Download the Android App here ([Google Play](https://play.google.com/store/apps/details?id=doodle.classifier)).
> The repository has recently been refactored and thus, the Android application currently doesn't work.

## 📝 Table of Contents
- [Getting Started](#gettingstarted)
- [Machine Learning Stuff](#ml)

## 🏁 Getting Started
[Working demo](https://www.hasnainr.com/projects/scribblenet.html#demonstration)

To run locally:
1. ```
$ git clone https://github.com/hasnainroopawalla/ScribbleNet.git
$ pip install -r requirements.txt
$ python3 scribblenet/server.py
```
2. Navigate to `127.0.0.1:5000` in your browser.

## 🧮 Machine Learning Stuff

### Pre-processing
- Two pre-processing pipelines (for training, predicting on external data) have been created.
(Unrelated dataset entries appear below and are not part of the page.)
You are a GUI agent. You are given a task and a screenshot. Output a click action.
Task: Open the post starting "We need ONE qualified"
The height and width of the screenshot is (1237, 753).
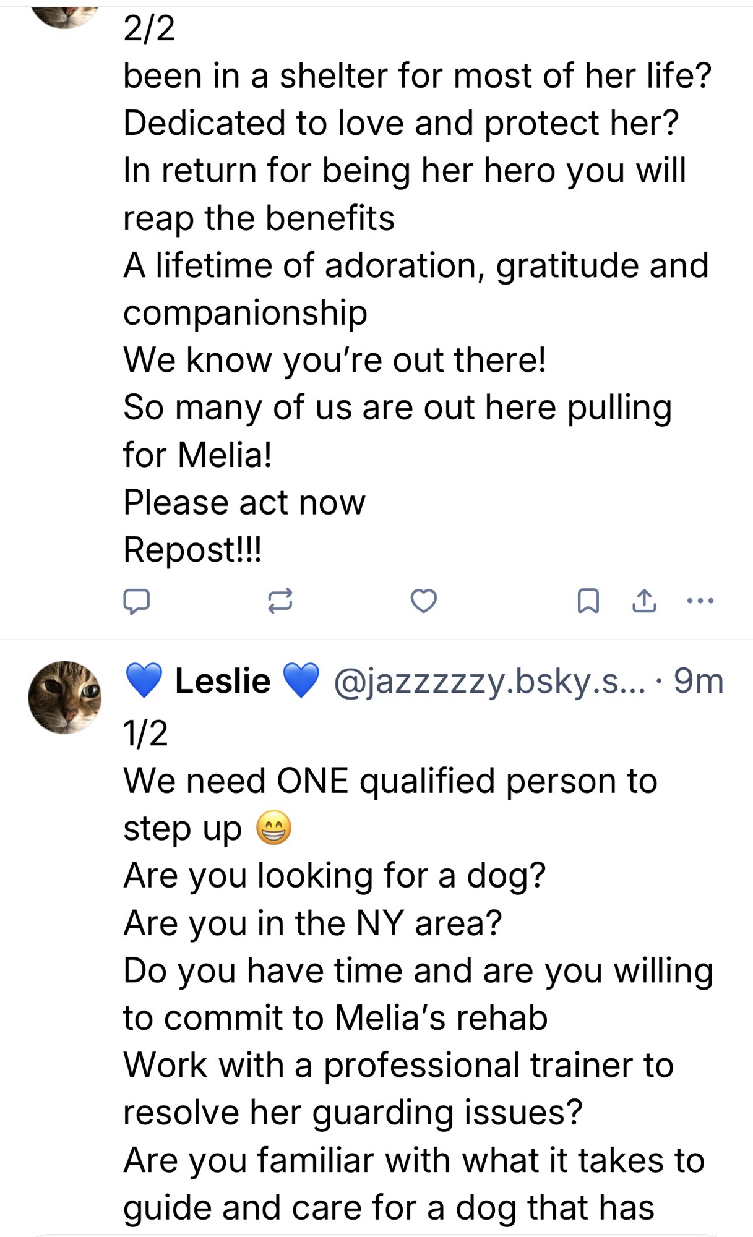[390, 781]
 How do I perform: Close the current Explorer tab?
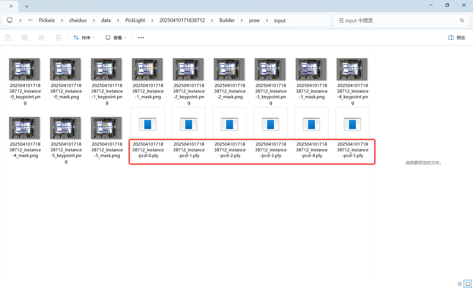point(11,6)
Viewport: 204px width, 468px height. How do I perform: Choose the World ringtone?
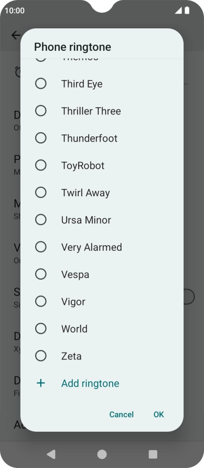tap(102, 328)
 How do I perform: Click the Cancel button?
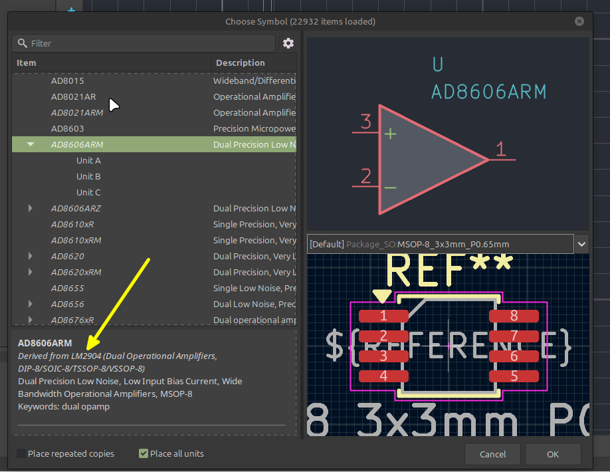492,454
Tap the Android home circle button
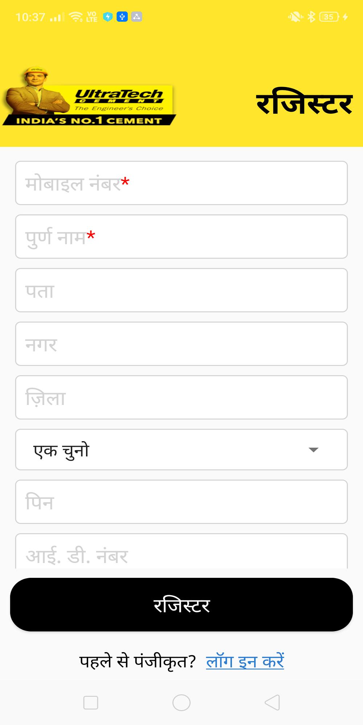The image size is (363, 725). click(182, 703)
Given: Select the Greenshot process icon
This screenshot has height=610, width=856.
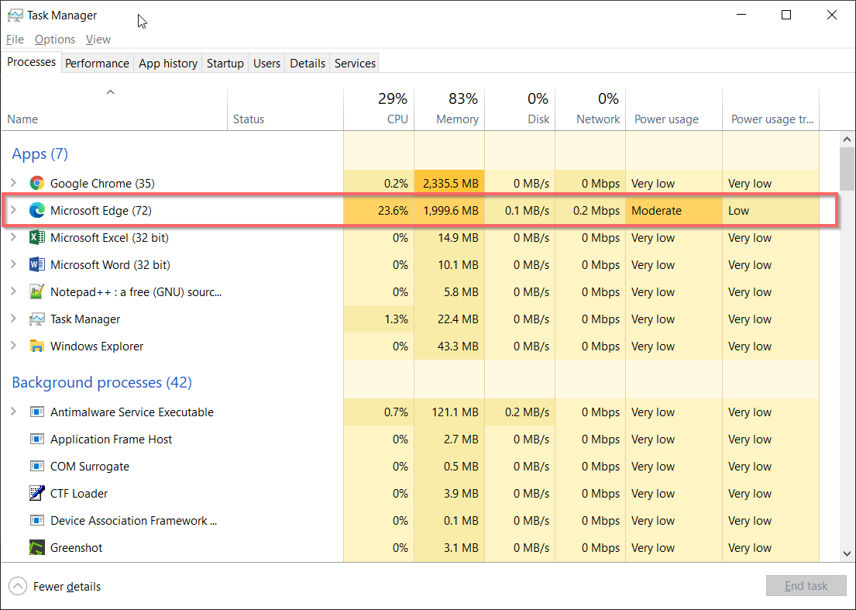Looking at the screenshot, I should point(36,548).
Refer to `scribblenet.preprocessor.PreProcessor` ([source](https://github.com/hasnainroopawalla/ScribbleNet/blob/b645e1c1299784faebbce4f7efbbdd67758bae0b/scribblenet/preprocessing/preprocessor.py#L19)).

### Training
- A `Jupyter` notebook for training the model on the Quickdraw Dataset can be found [here](https://github.com/hasnainroopawalla/ScribbleNet/blob/master/scribblenet/ml/training.ipynb).
- The notebook uses utility methods from the `scribblenet` package for loading and preprocessing the data.
- The `load_classes()` method accepts `100` or `all` as an argument to indicate if 100 classes or all 345 classes should be loaded.
- The `load_dataset()` method accepts `num_samples_per_class` as an argument to indicate how many samples of each class should be loaded.